Ce jeudi, donc, je quitte tôt la maison direction les Cantons pour une fin de semaine de festival en solo (la plupart de mes amis parviennent à se contenir mieux que moi) sur le thème de l’enfance. Je débarque à l’hôtel, un peu passé Magog, en me disant t’es folle mais grouille-toi, t’es pas encore à Eastman, la première activité commence à 14 heures et t’as pas encore pris tes repères et faut que t’ailles chercher tes billets, ceux qui ont couté cher.

Camion Correspondances d'Eastman

Eastman. Endroit sympathique rempli de bénévoles enthousiastes (y’en a partout), de verdure et de cours d’eau. Je découvre qu’il y a suffisamment de stationnements pour que je n’aie pas à emprunter la navette, j’arrive, on m’offre un coussin commandité à interposer entre la chaise et mes fesses, m’installe.

À un certain moment, je me retourne pour constater avec ahurissement la chose suivante… tout le monde (genre à 95 pour cent), autour de moi, a la tête blanche. La moyenne d’âge des participants sous le chapiteau est d’au moins plus de 60 ans. Pas de doute, mes vingt-neuf ans pas encore tout à fait trente ne cadrent trop pas dans le décor. Si je me fais des amis, ils n’auront certainement pas Facebook…

Les Correspondances d’Eastman 2015 débutent.

Café littéraire: apprivoiser l’effroi de vivre

Je me dis wow, tout un sujet pour ouvrir un festival! Je ne suis pas seule, Tristan Malavoy, l’animateur, amorce la rencontre en disant à peu près la même chose. Quoi qu’il en soit, la discussion n’est pas lourde, les auteures invitées (Claire Legendre, Geneviève Pettersen et Caroline Allard) usant souvent d’humour pour parler de leurs effrois… petits effrois, car je ne crois pas qu’on soit à ce point entré dans le sujet. Mais ce n’est pas grave, la discussion a mené à d’autres choses intéressantes.

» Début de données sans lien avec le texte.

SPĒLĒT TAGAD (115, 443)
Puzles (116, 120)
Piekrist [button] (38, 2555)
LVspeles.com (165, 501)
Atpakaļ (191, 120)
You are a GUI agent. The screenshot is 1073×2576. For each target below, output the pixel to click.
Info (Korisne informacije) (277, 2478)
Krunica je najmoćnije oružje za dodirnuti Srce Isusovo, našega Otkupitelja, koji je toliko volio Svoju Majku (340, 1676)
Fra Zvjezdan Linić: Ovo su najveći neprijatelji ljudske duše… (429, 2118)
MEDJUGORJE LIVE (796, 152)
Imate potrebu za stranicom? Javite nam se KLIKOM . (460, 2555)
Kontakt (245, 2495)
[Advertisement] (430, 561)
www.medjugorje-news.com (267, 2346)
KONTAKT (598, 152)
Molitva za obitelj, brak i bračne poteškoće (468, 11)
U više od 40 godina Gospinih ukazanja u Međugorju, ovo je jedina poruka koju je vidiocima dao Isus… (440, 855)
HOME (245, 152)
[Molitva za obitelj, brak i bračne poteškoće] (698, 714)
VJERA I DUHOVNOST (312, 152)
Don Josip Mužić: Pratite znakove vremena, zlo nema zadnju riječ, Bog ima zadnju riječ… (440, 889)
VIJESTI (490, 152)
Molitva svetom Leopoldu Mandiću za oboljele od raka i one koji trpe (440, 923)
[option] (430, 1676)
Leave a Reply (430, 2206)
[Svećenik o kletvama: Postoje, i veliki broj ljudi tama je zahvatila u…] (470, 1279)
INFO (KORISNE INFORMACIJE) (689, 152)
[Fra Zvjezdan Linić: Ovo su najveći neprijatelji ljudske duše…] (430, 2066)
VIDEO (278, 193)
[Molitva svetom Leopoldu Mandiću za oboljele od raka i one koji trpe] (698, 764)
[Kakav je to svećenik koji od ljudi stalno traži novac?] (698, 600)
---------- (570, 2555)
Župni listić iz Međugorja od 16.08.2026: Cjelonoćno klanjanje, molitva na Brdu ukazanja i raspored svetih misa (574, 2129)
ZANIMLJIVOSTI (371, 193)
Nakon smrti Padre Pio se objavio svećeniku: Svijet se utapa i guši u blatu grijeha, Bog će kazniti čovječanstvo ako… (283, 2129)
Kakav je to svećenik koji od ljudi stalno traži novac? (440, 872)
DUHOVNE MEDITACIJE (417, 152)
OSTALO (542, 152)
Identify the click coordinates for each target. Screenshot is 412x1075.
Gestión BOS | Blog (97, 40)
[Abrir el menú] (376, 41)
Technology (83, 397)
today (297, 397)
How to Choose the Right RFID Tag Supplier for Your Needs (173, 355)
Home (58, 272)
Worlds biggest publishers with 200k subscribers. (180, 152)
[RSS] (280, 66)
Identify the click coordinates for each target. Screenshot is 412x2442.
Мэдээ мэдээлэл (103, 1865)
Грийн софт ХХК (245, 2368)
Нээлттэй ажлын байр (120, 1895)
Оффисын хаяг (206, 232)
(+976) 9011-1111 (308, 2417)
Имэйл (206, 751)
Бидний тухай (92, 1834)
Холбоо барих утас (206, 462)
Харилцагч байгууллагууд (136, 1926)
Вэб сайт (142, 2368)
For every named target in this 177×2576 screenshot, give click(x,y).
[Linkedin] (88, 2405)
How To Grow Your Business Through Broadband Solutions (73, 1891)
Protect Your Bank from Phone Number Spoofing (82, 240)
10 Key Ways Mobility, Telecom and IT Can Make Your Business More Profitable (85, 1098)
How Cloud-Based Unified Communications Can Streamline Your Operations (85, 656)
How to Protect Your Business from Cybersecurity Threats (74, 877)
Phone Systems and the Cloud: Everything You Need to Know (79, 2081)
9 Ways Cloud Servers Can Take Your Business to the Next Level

Je n’ai encore lu aucune de ces auteures, assez jeunes, qui font en partie dans l’autofiction. Caroline Allard est assez connue en tant que Mère indigne, et Geneviève Pettersen, en tant que Madame Chose, mais je ne connaissais pas du tout Claire Legendre, et c’est elle qui a le plus capté mon attention par ses propos. Voici quelques notes éparses.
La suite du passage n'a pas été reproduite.